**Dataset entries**
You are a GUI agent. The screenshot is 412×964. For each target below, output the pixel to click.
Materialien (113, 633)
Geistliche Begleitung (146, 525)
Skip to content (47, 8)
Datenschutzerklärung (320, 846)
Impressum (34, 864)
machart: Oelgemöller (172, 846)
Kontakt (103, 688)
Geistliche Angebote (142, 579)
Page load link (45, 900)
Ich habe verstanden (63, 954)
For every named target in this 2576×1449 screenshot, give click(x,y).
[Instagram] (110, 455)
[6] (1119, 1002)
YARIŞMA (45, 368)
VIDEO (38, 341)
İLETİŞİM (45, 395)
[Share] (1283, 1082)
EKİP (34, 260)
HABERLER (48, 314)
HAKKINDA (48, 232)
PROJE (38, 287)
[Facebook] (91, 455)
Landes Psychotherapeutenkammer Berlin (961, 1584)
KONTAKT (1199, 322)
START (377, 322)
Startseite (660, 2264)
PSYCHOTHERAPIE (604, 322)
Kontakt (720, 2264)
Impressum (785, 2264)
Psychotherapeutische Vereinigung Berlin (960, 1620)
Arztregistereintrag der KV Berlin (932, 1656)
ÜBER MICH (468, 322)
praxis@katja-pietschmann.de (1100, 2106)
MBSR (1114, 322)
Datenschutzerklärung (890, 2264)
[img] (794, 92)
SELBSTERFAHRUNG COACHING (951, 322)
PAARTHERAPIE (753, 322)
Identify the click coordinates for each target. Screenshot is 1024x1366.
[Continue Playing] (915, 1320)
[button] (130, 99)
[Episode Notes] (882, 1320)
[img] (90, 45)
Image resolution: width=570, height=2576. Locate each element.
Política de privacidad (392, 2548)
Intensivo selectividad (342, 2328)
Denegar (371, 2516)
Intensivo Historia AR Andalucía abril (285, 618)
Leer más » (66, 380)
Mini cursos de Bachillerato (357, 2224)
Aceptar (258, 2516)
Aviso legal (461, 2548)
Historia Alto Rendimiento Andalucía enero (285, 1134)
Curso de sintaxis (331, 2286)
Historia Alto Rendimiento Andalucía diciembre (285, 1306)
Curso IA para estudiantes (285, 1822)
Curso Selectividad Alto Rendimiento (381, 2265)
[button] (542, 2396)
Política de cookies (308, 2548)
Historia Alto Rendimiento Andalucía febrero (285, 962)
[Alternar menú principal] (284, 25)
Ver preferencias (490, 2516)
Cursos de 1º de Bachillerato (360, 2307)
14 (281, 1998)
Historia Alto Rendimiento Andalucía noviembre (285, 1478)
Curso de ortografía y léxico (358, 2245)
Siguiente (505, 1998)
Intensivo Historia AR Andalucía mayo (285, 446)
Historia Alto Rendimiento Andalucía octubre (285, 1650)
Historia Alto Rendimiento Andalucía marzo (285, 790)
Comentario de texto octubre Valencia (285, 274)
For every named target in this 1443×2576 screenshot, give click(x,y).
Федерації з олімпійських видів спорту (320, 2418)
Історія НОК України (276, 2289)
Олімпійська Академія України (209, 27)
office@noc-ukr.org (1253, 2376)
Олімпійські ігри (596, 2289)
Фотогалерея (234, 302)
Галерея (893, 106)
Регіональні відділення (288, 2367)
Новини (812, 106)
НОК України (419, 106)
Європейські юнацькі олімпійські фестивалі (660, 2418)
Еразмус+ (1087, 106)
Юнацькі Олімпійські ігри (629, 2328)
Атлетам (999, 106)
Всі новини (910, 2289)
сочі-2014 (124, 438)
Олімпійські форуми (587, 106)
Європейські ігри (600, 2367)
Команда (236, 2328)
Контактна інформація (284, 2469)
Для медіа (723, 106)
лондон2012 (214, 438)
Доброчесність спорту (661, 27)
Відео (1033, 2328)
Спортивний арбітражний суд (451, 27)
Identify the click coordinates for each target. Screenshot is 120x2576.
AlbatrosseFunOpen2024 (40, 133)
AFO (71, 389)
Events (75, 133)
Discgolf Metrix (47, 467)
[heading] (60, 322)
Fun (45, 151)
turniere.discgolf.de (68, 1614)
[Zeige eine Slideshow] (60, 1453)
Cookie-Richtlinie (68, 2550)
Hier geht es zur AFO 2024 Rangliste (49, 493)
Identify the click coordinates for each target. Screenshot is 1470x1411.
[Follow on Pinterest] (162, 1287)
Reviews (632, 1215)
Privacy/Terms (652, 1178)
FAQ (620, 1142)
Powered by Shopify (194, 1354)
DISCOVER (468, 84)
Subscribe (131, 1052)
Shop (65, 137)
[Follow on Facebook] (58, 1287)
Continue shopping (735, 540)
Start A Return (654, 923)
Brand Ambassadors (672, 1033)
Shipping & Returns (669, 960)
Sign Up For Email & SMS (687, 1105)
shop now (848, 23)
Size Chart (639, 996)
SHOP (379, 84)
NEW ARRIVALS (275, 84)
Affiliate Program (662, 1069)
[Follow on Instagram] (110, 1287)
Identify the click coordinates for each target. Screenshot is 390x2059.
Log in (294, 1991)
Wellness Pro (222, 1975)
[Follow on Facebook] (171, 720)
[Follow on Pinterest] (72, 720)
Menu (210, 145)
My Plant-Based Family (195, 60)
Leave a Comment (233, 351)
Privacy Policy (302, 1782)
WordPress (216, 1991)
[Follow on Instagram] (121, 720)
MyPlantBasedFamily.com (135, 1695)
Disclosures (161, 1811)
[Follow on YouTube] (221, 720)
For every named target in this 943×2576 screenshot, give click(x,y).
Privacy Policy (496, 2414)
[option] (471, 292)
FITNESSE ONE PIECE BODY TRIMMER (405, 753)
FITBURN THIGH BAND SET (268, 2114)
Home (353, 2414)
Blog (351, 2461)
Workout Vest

**What is required**
The records above, in their entirety, need to be set down again exactly.

**Answer to the problem**
You are a GUI agent. The screenshot is 412×964. For each target below, output the pixel to click.
Materialien (113, 633)
Geistliche Begleitung (146, 525)
Skip to content (47, 8)
Datenschutzerklärung (320, 846)
Impressum (34, 864)
machart: Oelgemöller (172, 846)
Kontakt (103, 688)
Geistliche Angebote (142, 579)
Page load link (45, 900)
Ich habe verstanden (63, 954)
For every named target in this 2576×1449 screenshot, give click(x,y).
[Instagram] (110, 455)
[6] (1119, 1002)
YARIŞMA (45, 368)
VIDEO (38, 341)
İLETİŞİM (45, 395)
[Share] (1283, 1082)
EKİP (34, 260)
HABERLER (48, 314)
HAKKINDA (48, 232)
PROJE (38, 287)
[Facebook] (91, 455)
Landes Psychotherapeutenkammer Berlin (961, 1584)
KONTAKT (1199, 322)
START (377, 322)
Startseite (660, 2264)
PSYCHOTHERAPIE (604, 322)
Kontakt (720, 2264)
Impressum (785, 2264)
Psychotherapeutische Vereinigung Berlin (960, 1620)
Arztregistereintrag der KV Berlin (932, 1656)
ÜBER MICH (468, 322)
praxis@katja-pietschmann.de (1100, 2106)
MBSR (1114, 322)
Datenschutzerklärung (890, 2264)
[img] (794, 92)
SELBSTERFAHRUNG COACHING (951, 322)
PAARTHERAPIE (753, 322)
Identify the click coordinates for each target. Screenshot is 1024x1366.
[Continue Playing] (915, 1320)
[button] (130, 99)
[Episode Notes] (882, 1320)
[img] (90, 45)
Image resolution: width=570, height=2576. Locate each element.
Política de privacidad (392, 2548)
Intensivo selectividad (342, 2328)
Denegar (371, 2516)
Intensivo Historia AR Andalucía abril (285, 618)
Leer más » (66, 380)
Mini cursos de Bachillerato (357, 2224)
Aceptar (258, 2516)
Aviso legal (461, 2548)
Historia Alto Rendimiento Andalucía enero (285, 1134)
Curso de sintaxis (331, 2286)
Historia Alto Rendimiento Andalucía diciembre (285, 1306)
Curso IA para estudiantes (285, 1822)
Curso Selectividad Alto Rendimiento (381, 2265)
[button] (542, 2396)
Política de cookies (308, 2548)
Historia Alto Rendimiento Andalucía febrero (285, 962)
[Alternar menú principal] (284, 25)
Ver preferencias (490, 2516)
Cursos de 1º de Bachillerato (360, 2307)
14 (281, 1998)
Historia Alto Rendimiento Andalucía noviembre (285, 1478)
Curso de ortografía y léxico (358, 2245)
Siguiente (505, 1998)
Intensivo Historia AR Andalucía mayo (285, 446)
Historia Alto Rendimiento Andalucía octubre (285, 1650)
Historia Alto Rendimiento Andalucía marzo (285, 790)
Comentario de texto octubre Valencia (285, 274)
For every named target in this 1443×2576 screenshot, give click(x,y).
Федерації з олімпійських видів спорту (320, 2418)
Історія НОК України (276, 2289)
Олімпійська Академія України (209, 27)
office@noc-ukr.org (1253, 2376)
Олімпійські ігри (596, 2289)
Фотогалерея (234, 302)
Галерея (893, 106)
Регіональні відділення (288, 2367)
Новини (812, 106)
НОК України (419, 106)
Європейські юнацькі олімпійські фестивалі (660, 2418)
Еразмус+ (1087, 106)
Юнацькі Олімпійські ігри (629, 2328)
Атлетам (999, 106)
Всі новини (910, 2289)
сочі-2014 (124, 438)
Олімпійські форуми (587, 106)
Європейські ігри (600, 2367)
Команда (236, 2328)
Контактна інформація (284, 2469)
Для медіа (723, 106)
лондон2012 (214, 438)
Доброчесність спорту (661, 27)
Відео (1033, 2328)
Спортивний арбітражний суд (451, 27)
Identify the click coordinates for each target. Screenshot is 120x2576.
AlbatrosseFunOpen2024 (40, 133)
AFO (71, 389)
Events (75, 133)
Discgolf Metrix (47, 467)
[heading] (60, 322)
Fun (45, 151)
turniere.discgolf.de (68, 1614)
[Zeige eine Slideshow] (60, 1453)
Cookie-Richtlinie (68, 2550)
Hier geht es zur AFO 2024 Rangliste (49, 493)
Identify the click coordinates for each target. Screenshot is 1470x1411.
[Follow on Pinterest] (162, 1287)
Reviews (632, 1215)
Privacy/Terms (652, 1178)
FAQ (620, 1142)
Powered by Shopify (194, 1354)
DISCOVER (468, 84)
Subscribe (131, 1052)
Shop (65, 137)
[Follow on Facebook] (58, 1287)
Continue shopping (735, 540)
Start A Return (654, 923)
Brand Ambassadors (672, 1033)
Shipping & Returns (669, 960)
Sign Up For Email & SMS (687, 1105)
shop now (848, 23)
Size Chart (639, 996)
SHOP (379, 84)
NEW ARRIVALS (275, 84)
Affiliate Program (662, 1069)
[Follow on Instagram] (110, 1287)
Identify the click coordinates for each target. Screenshot is 390x2059.
Log in (294, 1991)
Wellness Pro (222, 1975)
[Follow on Facebook] (171, 720)
[Follow on Pinterest] (72, 720)
Menu (210, 145)
My Plant-Based Family (195, 60)
Leave a Comment (233, 351)
Privacy Policy (302, 1782)
WordPress (216, 1991)
[Follow on Instagram] (121, 720)
MyPlantBasedFamily.com (135, 1695)
Disclosures (161, 1811)
[Follow on YouTube] (221, 720)
For every named target in this 943×2576 screenshot, give click(x,y).
Privacy Policy (496, 2414)
[option] (471, 292)
FITNESSE ONE PIECE BODY TRIMMER (405, 753)
FITBURN THIGH BAND SET (268, 2114)
Home (353, 2414)
Blog (351, 2461)
Workout Vest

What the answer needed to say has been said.